**INSTRUCTIONS FOR THE TASK**
Find all the lines in the entries below that hold the word "will" and copy them.

**DATA SUPPLIED**

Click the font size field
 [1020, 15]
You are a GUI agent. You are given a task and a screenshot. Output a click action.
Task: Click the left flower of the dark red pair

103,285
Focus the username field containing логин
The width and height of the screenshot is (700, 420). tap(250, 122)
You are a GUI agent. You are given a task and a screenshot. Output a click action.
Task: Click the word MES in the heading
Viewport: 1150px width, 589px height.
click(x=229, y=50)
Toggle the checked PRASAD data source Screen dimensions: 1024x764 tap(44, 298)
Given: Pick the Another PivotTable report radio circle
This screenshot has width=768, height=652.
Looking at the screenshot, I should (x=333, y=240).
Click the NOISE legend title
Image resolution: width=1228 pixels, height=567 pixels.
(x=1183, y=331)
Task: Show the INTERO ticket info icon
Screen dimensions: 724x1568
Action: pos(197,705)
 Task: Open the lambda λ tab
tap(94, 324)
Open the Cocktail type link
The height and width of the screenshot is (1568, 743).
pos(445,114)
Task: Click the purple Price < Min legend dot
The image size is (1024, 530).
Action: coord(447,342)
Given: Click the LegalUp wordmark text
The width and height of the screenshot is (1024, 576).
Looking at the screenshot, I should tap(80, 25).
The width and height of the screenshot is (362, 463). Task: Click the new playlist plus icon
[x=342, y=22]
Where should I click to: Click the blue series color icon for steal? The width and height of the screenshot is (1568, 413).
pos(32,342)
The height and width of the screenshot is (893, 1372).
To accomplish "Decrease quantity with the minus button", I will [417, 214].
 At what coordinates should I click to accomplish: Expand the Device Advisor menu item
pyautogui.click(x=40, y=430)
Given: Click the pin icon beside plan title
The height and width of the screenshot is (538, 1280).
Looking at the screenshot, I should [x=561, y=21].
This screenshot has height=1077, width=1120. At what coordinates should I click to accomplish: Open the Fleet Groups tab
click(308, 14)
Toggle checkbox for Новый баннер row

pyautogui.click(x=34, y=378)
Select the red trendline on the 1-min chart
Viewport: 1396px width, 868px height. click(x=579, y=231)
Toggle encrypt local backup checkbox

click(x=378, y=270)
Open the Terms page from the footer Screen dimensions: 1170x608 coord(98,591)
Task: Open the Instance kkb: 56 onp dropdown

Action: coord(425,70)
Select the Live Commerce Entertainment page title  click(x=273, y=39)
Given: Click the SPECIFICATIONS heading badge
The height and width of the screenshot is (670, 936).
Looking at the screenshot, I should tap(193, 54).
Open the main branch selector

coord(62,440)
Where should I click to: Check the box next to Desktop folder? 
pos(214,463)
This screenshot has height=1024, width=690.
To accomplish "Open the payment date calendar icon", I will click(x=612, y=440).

**RESPONSE TO THIS EXERCISE**
To accomplish "Decrease quantity with the minus button", I will [417, 214].
To accomplish "Open the payment date calendar icon", I will click(x=612, y=440).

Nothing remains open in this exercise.